The methods that support multi-label dimensional responses are:

  • least squares -- Simple $L_2$ regression without any extra features.
  • elastic net -- $L_2$ regression with both $L_1$ and $L_2$ regularization terms.
  • lasso -- $L_2$ regression with an extra $L_1$ regularization term, and a preference for fewer non-zero terms.
  • lasso lars -- An implementation of lasso meant for high dimensional data.
  • orthogonal matching pursuit -- $L_2$ regression with enforced number of non-zero terms.
  • ridge -- $L_2$ regression with an $L_2$ regularization term.

In [8]:
multivariate_models = {
    "least squares": lm.LinearRegression(**kws),
    "elastic net": lm.MultiTaskElasticNet(alpha=0.2, **kws),
    "lasso": lm.MultiTaskLasso(alpha=0.2, **kws),
    "lasso lars": lm.LassoLars(alpha=0.2, **kws),
    "orthogonal matching pursuit": lm.OrthogonalMatchingPursuit(
        n_nonzero_coefs=3, **kws),
    "ridge": lm.Ridge(alpha=0.2, **kws),
}

To illustrate the difference between the methods, we do the simple error analysis:


In [9]:
import warnings
warnings.filterwarnings("ignore", category=RuntimeWarning)
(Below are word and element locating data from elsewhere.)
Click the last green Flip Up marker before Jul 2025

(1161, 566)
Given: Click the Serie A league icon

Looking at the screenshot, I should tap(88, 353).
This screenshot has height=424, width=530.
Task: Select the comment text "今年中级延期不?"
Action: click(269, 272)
expansion = chaospy.orth_ttr(2, distribution)
samples = distribution.sample(50)
evals = numpy.array([exponential_model(sample)
                     for sample in samples.T])

for label, model in multivariate_models.items():
    
    fitted_polynomial, coeffs = chaospy.fit_regression(
        expansion, samples, evals, model=model, retall=True)
    self_evals = fitted_polynomial(*samples)
    error_mean_ = error_mean(chaospy.E(
        fitted_polynomial, distribution))
    error_var_ = error_variance(chaospy.Var(
        fitted_polynomial, distribution))
    count_non_zero = numpy.sum(numpy.any(coeffs, axis=-1))
    
    print(f"{label:<30} {error_mean_:.5f} " +
          f"{error_var_:.5f} {count_non_zero}")


least squares                  0.00003 0.00000 6
elastic net                    0.08373 0.02085 2
lasso                          0.01386 0.01541 2
lasso lars                     0.21168 0.02121 1
orthogonal matching pursuit    0.00114 0.00060 3
ridge                          0.00819 0.00936 6

It is worth noting that as some of the method removes coefficients, it can function at higher polynomial order than the saturate methods.